COVID‐19, the disease caused by SARS‐CoV‐2, is still afflicting thousands of people across the globe. Few studies on COVID‐19 in chronic lymphocytic leukemia (CLL) are available. Here, we analyzed data from the CLL cohort of the Italian Hematology Alliance on COVID‐19 (NCT04352556), which included 256 CLL patients enrolled between 25 February 2020 and 1 February 2021. Median age was 70 years (range 38–94) with male preponderance (60.1%).
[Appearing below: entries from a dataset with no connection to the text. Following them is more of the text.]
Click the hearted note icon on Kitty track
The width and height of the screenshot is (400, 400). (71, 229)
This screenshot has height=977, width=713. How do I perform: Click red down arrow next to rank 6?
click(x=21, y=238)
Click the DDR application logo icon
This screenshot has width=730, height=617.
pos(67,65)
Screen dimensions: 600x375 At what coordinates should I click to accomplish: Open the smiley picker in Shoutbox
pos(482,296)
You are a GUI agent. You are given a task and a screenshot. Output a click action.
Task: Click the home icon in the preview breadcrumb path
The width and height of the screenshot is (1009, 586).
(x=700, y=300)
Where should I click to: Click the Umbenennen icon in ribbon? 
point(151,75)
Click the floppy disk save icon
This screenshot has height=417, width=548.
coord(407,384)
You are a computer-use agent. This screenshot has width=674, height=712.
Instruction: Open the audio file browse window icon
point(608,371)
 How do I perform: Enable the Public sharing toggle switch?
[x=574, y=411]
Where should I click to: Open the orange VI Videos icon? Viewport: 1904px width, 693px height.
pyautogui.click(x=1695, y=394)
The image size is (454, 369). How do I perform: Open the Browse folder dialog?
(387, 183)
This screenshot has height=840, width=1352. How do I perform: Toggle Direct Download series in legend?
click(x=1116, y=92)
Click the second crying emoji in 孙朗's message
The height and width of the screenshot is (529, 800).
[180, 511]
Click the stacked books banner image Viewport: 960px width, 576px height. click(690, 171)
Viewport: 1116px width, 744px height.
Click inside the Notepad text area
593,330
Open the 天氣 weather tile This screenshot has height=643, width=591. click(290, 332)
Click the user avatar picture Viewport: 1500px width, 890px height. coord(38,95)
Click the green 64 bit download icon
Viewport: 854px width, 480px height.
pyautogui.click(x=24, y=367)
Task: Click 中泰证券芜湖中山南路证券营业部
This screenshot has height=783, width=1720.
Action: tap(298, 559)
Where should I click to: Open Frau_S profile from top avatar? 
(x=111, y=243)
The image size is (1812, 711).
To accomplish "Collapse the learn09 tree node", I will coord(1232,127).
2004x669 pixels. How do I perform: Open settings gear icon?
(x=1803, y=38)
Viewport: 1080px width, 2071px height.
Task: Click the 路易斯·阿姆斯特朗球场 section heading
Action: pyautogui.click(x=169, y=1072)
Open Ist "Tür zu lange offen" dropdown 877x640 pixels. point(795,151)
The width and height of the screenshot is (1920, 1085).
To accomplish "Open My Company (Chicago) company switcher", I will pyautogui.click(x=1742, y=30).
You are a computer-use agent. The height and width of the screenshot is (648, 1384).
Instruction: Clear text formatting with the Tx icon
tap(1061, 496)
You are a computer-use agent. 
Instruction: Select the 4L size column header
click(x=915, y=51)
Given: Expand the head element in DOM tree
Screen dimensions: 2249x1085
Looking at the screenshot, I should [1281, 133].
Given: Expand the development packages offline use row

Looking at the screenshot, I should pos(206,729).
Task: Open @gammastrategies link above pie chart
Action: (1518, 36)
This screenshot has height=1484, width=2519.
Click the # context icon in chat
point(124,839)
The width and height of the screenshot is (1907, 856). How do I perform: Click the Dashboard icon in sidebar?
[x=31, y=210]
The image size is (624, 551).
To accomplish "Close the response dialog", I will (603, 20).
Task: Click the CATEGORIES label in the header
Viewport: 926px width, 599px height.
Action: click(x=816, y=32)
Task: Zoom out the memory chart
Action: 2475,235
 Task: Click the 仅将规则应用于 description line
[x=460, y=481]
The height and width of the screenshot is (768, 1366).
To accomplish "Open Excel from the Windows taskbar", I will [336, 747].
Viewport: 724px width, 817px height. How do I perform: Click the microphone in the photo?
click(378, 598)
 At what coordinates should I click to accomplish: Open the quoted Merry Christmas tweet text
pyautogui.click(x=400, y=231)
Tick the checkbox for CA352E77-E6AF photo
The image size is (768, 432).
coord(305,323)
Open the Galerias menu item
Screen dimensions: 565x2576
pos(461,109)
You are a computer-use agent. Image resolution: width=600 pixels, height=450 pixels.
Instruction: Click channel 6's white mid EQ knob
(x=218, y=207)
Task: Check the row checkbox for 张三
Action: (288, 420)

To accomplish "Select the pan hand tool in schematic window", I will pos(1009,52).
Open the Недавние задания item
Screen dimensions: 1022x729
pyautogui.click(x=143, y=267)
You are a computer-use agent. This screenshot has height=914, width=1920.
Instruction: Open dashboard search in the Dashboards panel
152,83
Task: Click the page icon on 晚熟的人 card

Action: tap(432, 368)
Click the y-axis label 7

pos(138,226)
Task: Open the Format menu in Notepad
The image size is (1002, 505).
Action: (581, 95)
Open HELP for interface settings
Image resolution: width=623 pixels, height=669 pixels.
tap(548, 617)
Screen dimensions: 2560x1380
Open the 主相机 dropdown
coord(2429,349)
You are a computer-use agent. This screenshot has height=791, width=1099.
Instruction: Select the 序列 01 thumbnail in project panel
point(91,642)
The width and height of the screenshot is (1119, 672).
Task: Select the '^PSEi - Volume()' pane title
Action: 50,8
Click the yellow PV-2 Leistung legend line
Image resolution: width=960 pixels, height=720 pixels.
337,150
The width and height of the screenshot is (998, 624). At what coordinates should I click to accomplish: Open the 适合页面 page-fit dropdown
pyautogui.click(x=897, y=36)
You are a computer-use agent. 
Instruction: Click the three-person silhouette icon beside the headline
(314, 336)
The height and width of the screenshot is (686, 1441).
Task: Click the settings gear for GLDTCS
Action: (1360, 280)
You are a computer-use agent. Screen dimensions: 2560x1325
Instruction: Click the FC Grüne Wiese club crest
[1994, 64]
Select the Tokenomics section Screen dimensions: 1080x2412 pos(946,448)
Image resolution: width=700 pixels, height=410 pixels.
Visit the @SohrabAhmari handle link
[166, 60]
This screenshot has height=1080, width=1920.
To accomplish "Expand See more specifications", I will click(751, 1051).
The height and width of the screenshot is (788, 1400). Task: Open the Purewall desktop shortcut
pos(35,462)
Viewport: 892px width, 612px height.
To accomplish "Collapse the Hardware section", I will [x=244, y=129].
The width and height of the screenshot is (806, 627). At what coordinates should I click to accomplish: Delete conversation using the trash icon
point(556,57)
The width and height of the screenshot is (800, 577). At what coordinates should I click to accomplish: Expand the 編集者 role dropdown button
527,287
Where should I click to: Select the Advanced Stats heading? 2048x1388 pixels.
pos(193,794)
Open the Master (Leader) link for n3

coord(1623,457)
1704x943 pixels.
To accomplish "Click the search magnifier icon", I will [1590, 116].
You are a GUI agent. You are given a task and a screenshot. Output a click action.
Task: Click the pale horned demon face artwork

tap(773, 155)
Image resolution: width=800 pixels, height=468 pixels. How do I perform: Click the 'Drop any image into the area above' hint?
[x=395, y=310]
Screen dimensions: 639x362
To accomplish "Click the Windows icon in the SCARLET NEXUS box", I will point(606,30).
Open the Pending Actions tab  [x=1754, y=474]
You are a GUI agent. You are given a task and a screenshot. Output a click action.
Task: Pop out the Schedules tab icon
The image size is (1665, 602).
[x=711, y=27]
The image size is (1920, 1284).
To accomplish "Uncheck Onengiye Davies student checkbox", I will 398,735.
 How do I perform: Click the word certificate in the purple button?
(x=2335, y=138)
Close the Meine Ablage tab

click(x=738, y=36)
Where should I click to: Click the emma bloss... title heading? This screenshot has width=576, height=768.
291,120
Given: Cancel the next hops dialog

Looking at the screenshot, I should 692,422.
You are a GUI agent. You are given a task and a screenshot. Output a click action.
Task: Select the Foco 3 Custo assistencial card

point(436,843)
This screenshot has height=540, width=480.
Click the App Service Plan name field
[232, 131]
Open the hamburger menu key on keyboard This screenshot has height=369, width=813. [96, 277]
Approximately half of patients ( n = 127) had received at least one line of therapy for CLL, including 108 (83.7%) who were on active treatment at the time of COVID‐19 or received their last therapy within 12 months. Most patients (230/256, 89.9%) were symptomatic at COVID‐19 diagnosis and the majority required hospitalization ( n = 176). Overall, after a median follow‐up of 42 days (IQR 24–96), case fatality rate was 30.1%, and it was 37.5% and 24.4% in the first (25 February 2020–22 June 2020) and second wave (23 June 2020–1 February 2021), respectively ( p = 0.03). At multivariate analysis, male sex (HR 1.82, 95% CI 1.03–3.24, p = 0.04), age over than 70 years (HR 2.23, 95% CI 1.23–4.05, p = 0.01), any treatment for CLL given in the last 12 months (HR 1.72, 95% CI 1.04–2.84, p = 0.04) and COVID‐19 severity (severe: HR 5.66, 95% CI 2.62–12.33, p < 0.0001; critical: HR 15.99, 95% CI 6.93–36.90, p < 0.0001) were independently associated with poor survival. In summary, we report a dismal COVID‐related outcome in a significant fraction of CLL patients, that can be nicely predicted by clinical parameters.